* Data excerpts *

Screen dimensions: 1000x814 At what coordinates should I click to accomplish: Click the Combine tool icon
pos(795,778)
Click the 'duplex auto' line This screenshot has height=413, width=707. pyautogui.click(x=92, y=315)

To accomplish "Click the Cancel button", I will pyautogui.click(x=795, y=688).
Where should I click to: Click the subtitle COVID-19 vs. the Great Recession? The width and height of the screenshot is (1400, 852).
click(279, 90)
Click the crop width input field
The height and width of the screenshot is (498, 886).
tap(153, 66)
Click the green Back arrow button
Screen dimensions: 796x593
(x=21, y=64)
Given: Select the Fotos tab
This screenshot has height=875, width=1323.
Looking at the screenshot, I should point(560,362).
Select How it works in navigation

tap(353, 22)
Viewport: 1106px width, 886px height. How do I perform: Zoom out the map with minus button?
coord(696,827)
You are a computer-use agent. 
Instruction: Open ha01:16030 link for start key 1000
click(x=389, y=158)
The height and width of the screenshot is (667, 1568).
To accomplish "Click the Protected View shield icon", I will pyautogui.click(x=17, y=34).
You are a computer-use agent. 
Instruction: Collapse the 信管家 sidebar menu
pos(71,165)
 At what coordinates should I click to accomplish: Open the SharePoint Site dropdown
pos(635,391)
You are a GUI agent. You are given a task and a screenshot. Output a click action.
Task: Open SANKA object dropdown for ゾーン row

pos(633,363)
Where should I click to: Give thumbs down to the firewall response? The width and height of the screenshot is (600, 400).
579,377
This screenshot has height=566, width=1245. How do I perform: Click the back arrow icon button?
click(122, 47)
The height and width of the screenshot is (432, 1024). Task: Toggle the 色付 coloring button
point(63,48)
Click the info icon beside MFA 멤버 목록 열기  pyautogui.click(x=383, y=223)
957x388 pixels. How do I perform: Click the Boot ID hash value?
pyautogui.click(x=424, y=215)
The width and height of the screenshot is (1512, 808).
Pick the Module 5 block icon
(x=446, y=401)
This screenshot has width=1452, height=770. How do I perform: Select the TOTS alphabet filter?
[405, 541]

* Exercise details *
Work out how many lines in the entries contain the string "will", then reply with that number and nothing more.

* Task solution *
2